PAGE EXCERPT
I recently read a quote from Stalin that was nevertheless profound. It  
went something like "The difference between a language and a dialect  
is that the language has a navy behind it and the dialect does  
not." :-) It's not important for every last dialect to have a codified  
rank designation for homographs, but where distinctions exist, the  
more that do the better.

> I would suggest here that you look at the use of Ruby and XHTML+Voice
> before going further down the path of inventing stuff - these things  
> have
> been dealt with before. (It turns out that the market for them is  
> fairly
> restricted, so people don't necessarily know of the solutions that  
> have
> already been implemented).

Thanks for those suggestions. However, Ruby is definitely not what I'm  
thinking about with these thoughts. XHTML+Voice also appears much more  
heavy-weight than I was looking for. Again, the suggestions I'm making  
(or the thoughts I'm having) relate to a way to facilitate  
differentiating homographs in HTML for machine processing and  
pronunciation purposes). These attributes I'm proposing would likely  
not often have significant visual rending (unlike Ruby) nor even a  
major role in text-to-speech (as in X+V) or audible web applications.  
Instead these suggestions simply provide a few simple and easy  
facilities for authors of documents (typically not web application  
documents) to make such homograph differentiations and pronunciation  
specifications where desired. For general browsing UAs, like Opera no  
additional implementation norms would be involved. Improvements to  
implementations would only be necessary for those UAs doing the work  
of differentiating homographs, (though perhaps even those UAs can make  
most of these distinctions without markup; that's what I'm trying to  
determine).

AIM
In the forum post on homograph markup, how does the writer describe XHTML+Voice?

DATA RECORDS
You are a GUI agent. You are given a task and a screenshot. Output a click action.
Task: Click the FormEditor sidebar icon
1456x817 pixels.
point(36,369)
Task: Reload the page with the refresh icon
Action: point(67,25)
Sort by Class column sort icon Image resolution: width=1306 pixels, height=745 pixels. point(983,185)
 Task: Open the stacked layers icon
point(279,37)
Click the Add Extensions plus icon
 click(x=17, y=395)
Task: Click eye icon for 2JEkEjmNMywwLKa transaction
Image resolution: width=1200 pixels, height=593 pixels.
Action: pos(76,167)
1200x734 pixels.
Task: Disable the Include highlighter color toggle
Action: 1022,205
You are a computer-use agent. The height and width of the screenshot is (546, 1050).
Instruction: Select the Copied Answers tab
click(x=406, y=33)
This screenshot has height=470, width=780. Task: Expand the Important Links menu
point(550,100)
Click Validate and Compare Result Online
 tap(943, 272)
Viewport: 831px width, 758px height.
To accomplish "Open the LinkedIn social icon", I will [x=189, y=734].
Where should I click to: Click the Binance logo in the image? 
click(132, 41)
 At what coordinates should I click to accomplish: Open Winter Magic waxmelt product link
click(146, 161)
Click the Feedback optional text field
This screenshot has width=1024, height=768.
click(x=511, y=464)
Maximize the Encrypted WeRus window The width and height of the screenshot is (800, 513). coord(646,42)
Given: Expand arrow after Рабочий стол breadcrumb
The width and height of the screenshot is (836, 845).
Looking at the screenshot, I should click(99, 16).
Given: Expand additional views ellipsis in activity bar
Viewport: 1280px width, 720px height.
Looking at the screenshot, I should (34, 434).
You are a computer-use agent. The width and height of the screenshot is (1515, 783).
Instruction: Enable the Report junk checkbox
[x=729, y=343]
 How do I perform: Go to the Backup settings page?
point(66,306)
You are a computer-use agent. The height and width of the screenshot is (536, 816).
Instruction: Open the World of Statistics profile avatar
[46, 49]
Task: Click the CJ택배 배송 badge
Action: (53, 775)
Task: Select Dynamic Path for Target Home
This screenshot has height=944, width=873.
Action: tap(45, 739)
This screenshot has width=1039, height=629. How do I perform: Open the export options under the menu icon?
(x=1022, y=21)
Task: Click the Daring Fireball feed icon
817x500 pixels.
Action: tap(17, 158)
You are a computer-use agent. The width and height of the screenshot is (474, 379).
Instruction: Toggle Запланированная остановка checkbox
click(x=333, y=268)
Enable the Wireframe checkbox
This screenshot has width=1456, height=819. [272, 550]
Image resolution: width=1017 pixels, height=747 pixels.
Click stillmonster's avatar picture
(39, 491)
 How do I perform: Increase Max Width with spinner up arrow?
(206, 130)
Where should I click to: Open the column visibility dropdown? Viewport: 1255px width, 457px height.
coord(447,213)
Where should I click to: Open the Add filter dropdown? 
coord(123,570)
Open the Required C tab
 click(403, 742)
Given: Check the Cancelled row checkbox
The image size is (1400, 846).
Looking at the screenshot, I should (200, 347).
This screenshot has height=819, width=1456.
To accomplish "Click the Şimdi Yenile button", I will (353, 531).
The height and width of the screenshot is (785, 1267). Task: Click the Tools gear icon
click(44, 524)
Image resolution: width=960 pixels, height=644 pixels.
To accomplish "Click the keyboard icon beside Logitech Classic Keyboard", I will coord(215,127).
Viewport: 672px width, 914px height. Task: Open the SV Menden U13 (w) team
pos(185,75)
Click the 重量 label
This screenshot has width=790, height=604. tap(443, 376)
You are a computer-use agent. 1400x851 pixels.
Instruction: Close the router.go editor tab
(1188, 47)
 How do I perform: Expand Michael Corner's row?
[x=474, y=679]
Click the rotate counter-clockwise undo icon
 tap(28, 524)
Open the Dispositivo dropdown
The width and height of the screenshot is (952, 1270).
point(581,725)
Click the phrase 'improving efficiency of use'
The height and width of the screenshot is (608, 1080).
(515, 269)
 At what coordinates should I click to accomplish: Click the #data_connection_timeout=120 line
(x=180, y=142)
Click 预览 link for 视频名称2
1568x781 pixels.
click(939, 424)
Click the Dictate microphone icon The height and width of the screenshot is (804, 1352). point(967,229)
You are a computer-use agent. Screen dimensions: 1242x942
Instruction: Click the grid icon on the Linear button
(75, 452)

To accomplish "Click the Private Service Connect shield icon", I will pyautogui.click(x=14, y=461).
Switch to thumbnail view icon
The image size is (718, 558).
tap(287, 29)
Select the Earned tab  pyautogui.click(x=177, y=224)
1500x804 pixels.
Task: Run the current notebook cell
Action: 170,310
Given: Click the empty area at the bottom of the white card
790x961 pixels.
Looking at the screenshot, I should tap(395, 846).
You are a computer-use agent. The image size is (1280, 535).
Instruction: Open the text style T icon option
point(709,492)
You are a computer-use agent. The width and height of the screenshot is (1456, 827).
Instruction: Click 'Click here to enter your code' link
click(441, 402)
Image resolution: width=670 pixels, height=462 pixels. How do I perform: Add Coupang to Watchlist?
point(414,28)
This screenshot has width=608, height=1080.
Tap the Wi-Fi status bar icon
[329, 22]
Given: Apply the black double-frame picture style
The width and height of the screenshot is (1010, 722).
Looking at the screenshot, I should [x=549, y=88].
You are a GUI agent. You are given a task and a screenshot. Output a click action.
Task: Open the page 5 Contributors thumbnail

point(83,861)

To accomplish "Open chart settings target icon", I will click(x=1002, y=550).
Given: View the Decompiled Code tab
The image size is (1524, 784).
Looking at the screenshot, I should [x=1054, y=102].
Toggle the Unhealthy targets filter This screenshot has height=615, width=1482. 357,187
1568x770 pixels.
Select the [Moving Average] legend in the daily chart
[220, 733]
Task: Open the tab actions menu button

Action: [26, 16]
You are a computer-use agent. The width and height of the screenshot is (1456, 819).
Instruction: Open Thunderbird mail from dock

EXERCISE SOLUTION
It appears much more heavy-weight than the writer was looking for.